4. Industry Background, Blue Chip References, Business Process Know-How — In some cases, these criteria would appear above the third screening. Depends on the situation. But there’s no question that having relevant industry experience and business process know-how really helps your cause in an SAP hiring situation these days. The more you can speak to the problems a particular type of client is facing, the more marketable you are.

Sometimes this means having exposure to SAP’s industry solutions. Other times it just means having some career focus. Let’s face it, implementing SAP for the U.S. Army is a little different than implementing SAP for Walt Disney or MIT. Having some industry focus really comes into play now with SAP’s eSOA-driven emphasis on becoming the "business process platform" of the future.

As for "blue chip references," you can never get enough of those. It’s amazing how different a resume looks when you have projects that have brand name recognition. It may not be fair, but it’s a factor, and if you have such references, there’s no reason not to play them up.

5. Certifications — In many cases, certifications don’t come into play. I put them on the last of this list to emphasize once again that aspiring consultants put too much weight on SAP certifications over project credentials. Before you blow cash on SAP certification, just make sure you are clear that you are only solving the fifth level of screening.

Having said that, I do find that certification can be a "tie-breaker" between two equally qualified candidates, and I could see our imaginary Tier One hiring manager emphasizing certification more than we typically see, if only because it might save some money investing in certification from the get-go. There’s no question that the big consultancies like to say that all their consultants are certified, so it can be useful to have that certification going in.
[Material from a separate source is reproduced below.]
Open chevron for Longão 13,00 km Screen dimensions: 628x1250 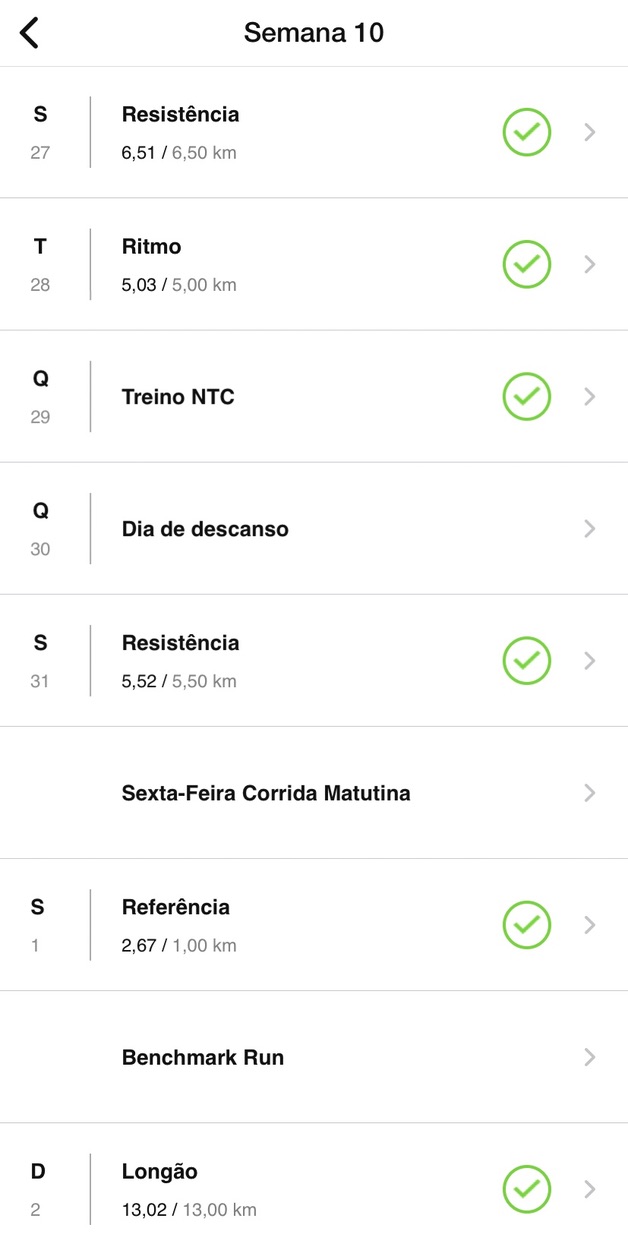coord(590,1188)
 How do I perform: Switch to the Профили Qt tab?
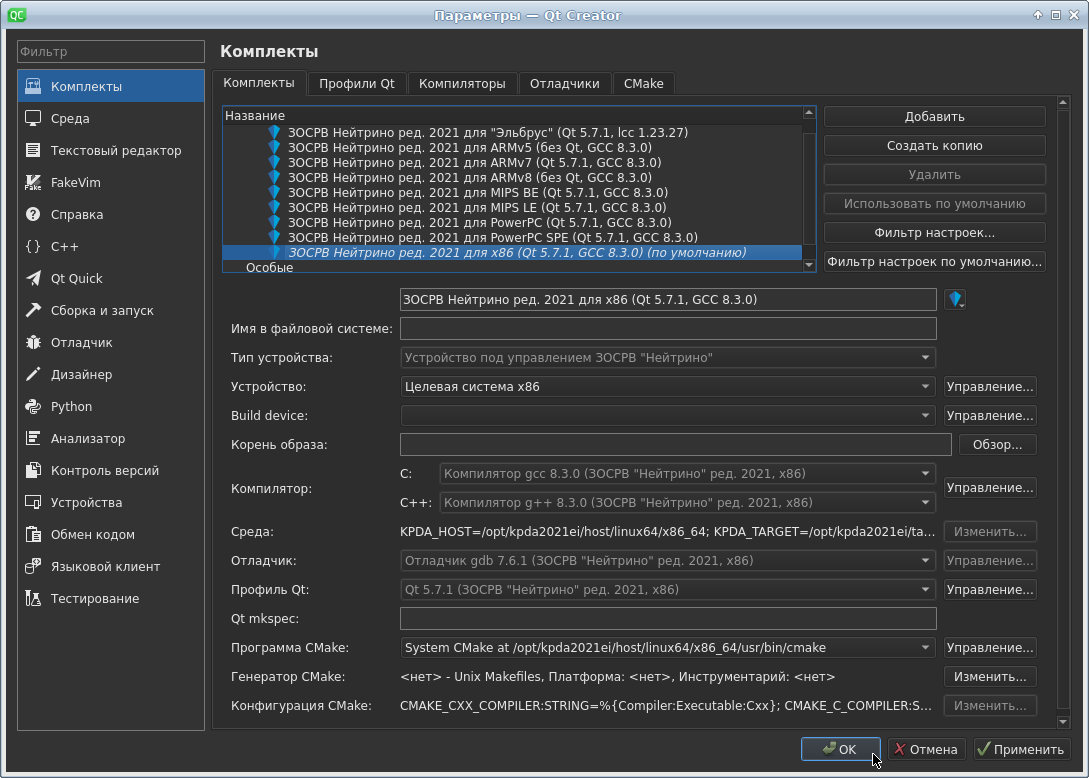[357, 84]
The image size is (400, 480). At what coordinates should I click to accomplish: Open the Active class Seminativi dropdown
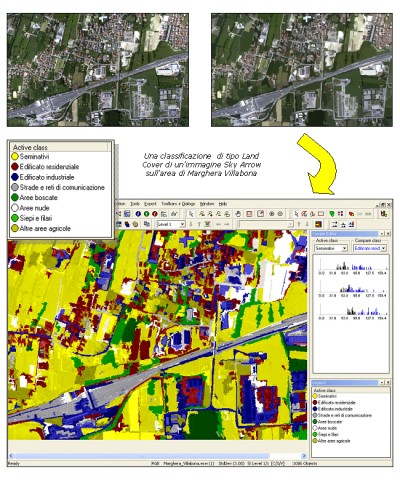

This blog entry is a pretty gross oversimplification of the SAP hiring process. For example, I didn’t even touch on "willingness to travel" and other consulting lifestyle considerations. Often there are several separate screens just on the "current skills" section. But what I hope I have accomplished is to give some level of insight into the screening phases that hiring managers employ to narrow the pool. The better we understand the hiring game, the better our chances in the SAP marketplace.